A terceira opção existe, porém propositadamente não foi discutida. Esta consiste, primeiramente, na realocação em outras áreas de todos aqueles que para lá foram conquistar um novo Eldorado, às custas da degradação ambiental e da etnia Yanomãni. Depois a demarcação da área entre os dois países como uma reserva indígena única, porém com uma faixa de 50 Km de largura em toda a fronteira para que fique a cargo da fiscalização do Exército Brasileiro, incumbido de apenas permitir a presença segura dos membros da etnia Yanomãni, com livre trânsito fronteiriço, desde que nada carreguem das riquezas minerais do subsolo e de matrizes genéticas animais ou vegetais, para lá ou para cá, de forma comercial unilateral com a sociedade brasileira. Esta atividade continuaria como prerrogativa soberana do Governo Brasileiro e com justa remuneração percentual para os Yanomãnis, como reparo histórico.
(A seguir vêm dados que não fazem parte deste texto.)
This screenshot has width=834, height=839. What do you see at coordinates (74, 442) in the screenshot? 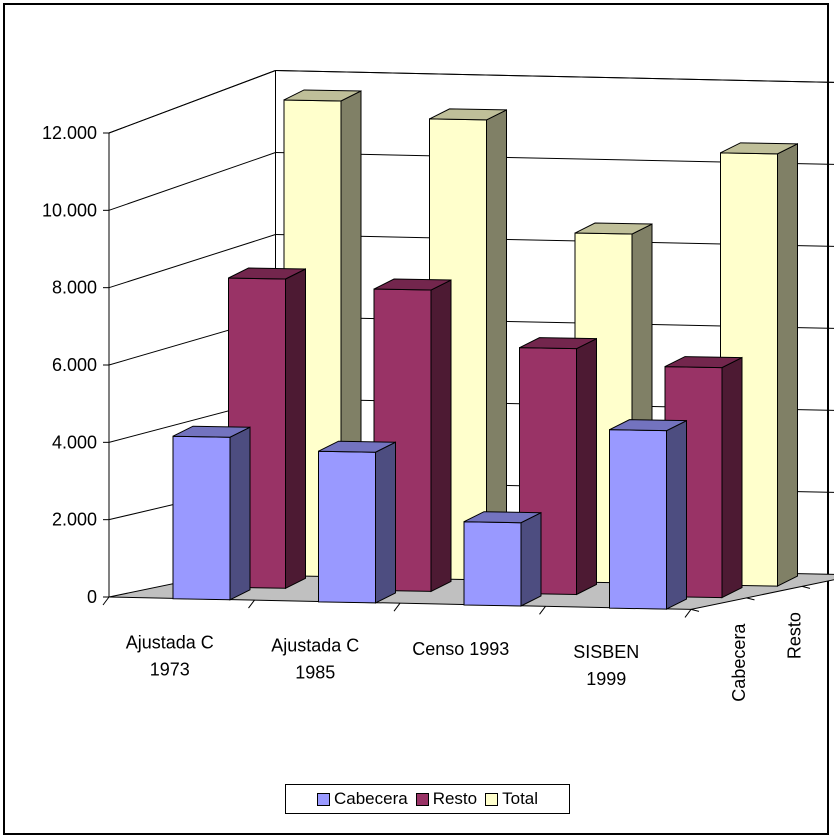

Mas, lamentavelmente, o Governo do Presidente Lula, com a sua tsunâmica falta de percepção do óbvio, optou pela demarcação contínua, sem salvaguardas, talvez para premiar a fartamente derrotada Ministra Marina Silva, que a defendia dentro de sua visão essencialmente de falsa ingênua e não racional, que lhe é peculiar.
E fica o Sen. Sibá Machado (PT-AC) a fazer discursos no Senado, dizendo que nada temos a temer, pois o subsolo da região pertence à nação brasileira, como reza a Constituição. Como se bandidos ou interesses internacionais poderosos respeitassem a Constituição de países, principalmente daqueles com dirigentes políticos frouxos e aliados a corruptos de longa data e execração pública. Vide a entrega do Petróleo brasileiro para estrangeiros, com o apoio do STF, ao arrepio da Lei.
Portanto, sem me alinhar com os predadores e representants de interesses internacionais, julgo que as duas medidas que mencionei acima, poderia apaziguar o confronto. A Demarcação com Faixa de Fronteira, e a Não Comercialização Unilateral das Riquezas Naturais.
Saudosos La Fontaine e Monteiro Lobato!